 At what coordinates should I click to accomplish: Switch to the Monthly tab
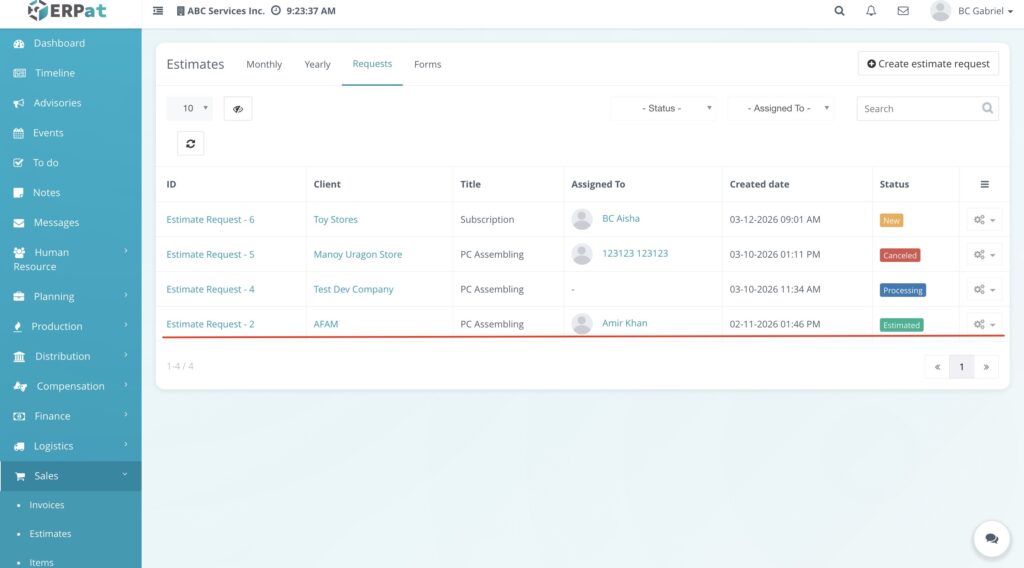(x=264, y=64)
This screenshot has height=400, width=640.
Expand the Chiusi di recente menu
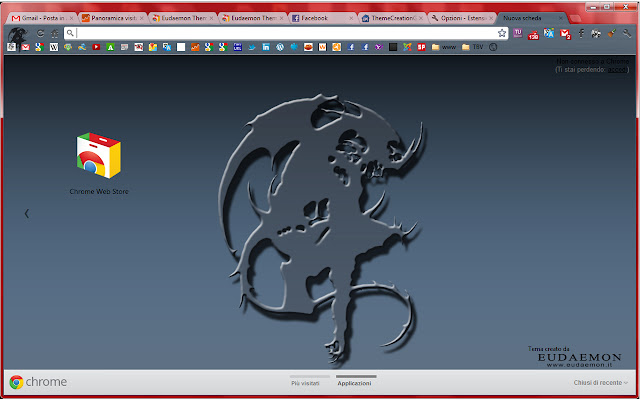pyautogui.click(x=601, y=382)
● ● ● ● ●
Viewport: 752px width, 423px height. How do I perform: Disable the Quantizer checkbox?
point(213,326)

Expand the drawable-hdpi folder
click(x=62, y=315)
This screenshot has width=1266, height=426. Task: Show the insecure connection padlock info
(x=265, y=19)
● ● ● ● ●
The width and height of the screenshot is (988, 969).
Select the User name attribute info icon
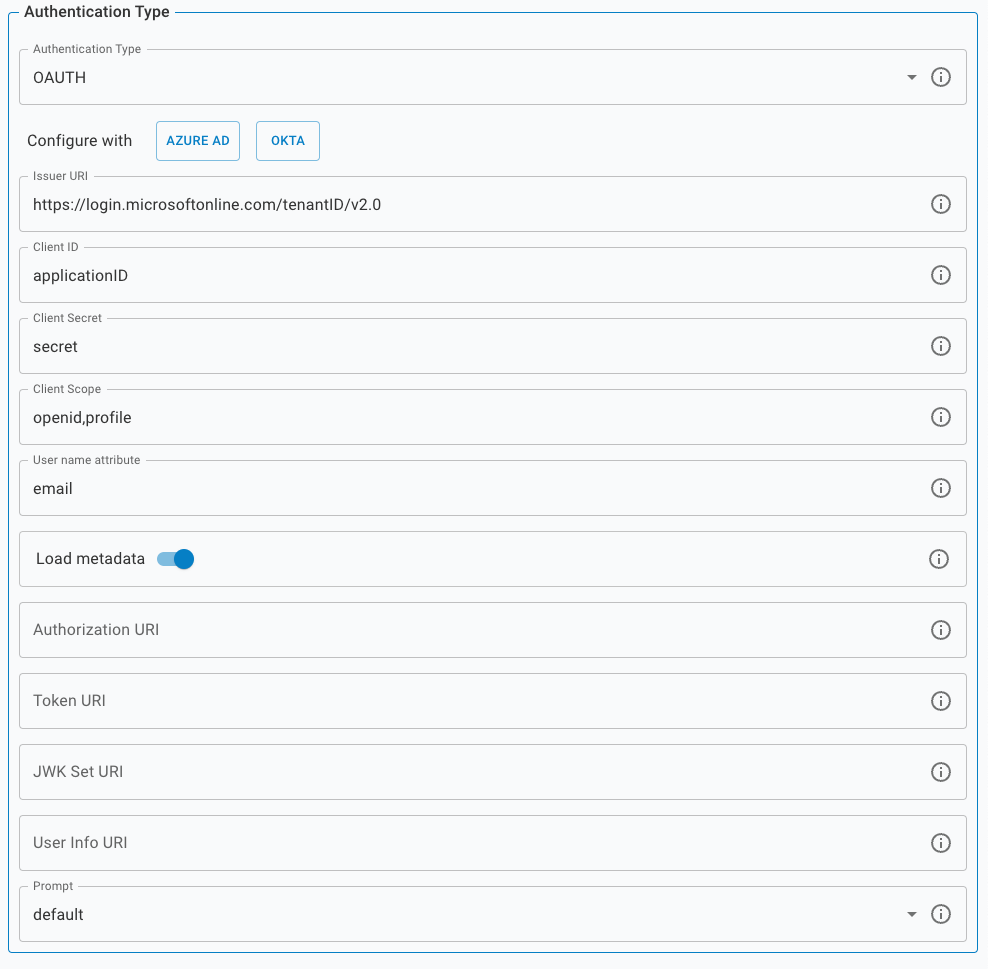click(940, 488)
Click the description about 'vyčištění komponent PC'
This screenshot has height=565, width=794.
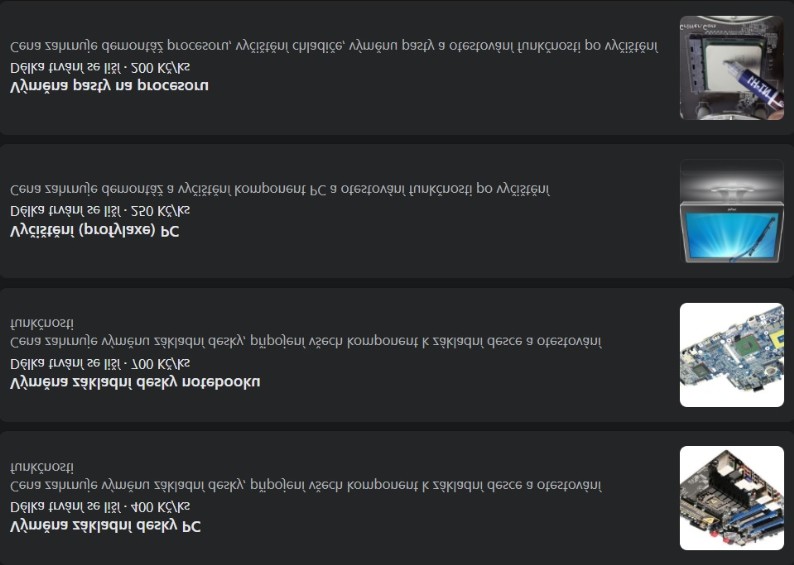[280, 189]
● ● ● ● ●
● **WHAT THIS TASK INVOLVES**:
Lay out the data between the lines holding "This screenshot has width=1266, height=426." and "(x=265, y=19)", inclusive, as a two-column CSV with the headers instruction and coordinates. Give one row per instruction and its answer, with each field quoted and line breaks replaced by spaces.

● **IN RESPONSE**:
instruction,coordinates
"This screenshot has width=1266, height=426. Task: Show the insecure connection padlock info","(x=265, y=19)"